On March 4, a United States submarine torpedoed and sank the Iranian warship IRIS Dena roughly 40 nautical miles off the southern coast of Sri Lanka, killing at least 87 sailors onboard. The attack is remarkable not simply because a warship was destroyed, but because of where it happened.
Until now, the confrontation between the United States, Israel and Iran had largely been confined to the Middle East. With the sinking of the Iranian frigate off Sri Lanka, the conflict it seems has effectively spilled into the Indian Ocean, thousands of kilometres from the original theatre of escalation.
The vessel was returning home after participating in naval exercises with India when it was struck by torpedoes fired from a US submarine. The Pentagon later confirmed the strike, marking the first time an American submarine has sunk an enemy warship since World War II.

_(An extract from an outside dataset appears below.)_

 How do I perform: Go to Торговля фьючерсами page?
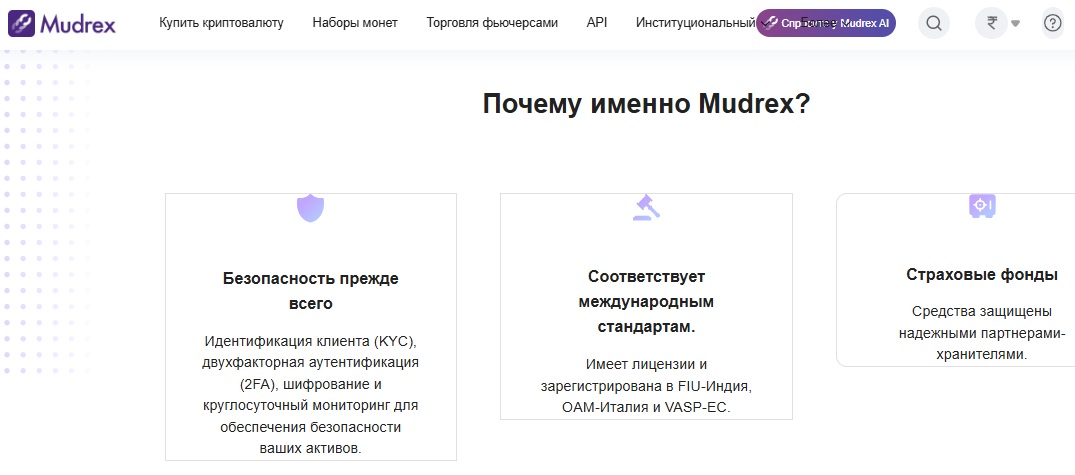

The United States and Israel had launched a major military operation on February 28, inside Iran, dubbed Operation Lion’s Roar, targeting strategic sites in Tehran and other cities under the pretext of neutralising an “imminent threat” posed by its nuclear and ballistic missiles programmes. More than 20 of Iran’s 31 provinces were reportedly impacted by US and Israeli strikes. The US military claims they have hit nearly 2,000 targets inside Iran.
Within 24 hours of the start of the war, Ayatollah Ali Khamenei was dead. The Middle East once again stood on the edge of a geopolitical rupture. Israel has threatened to eliminate any successor Iran would put in Khamenei’s place.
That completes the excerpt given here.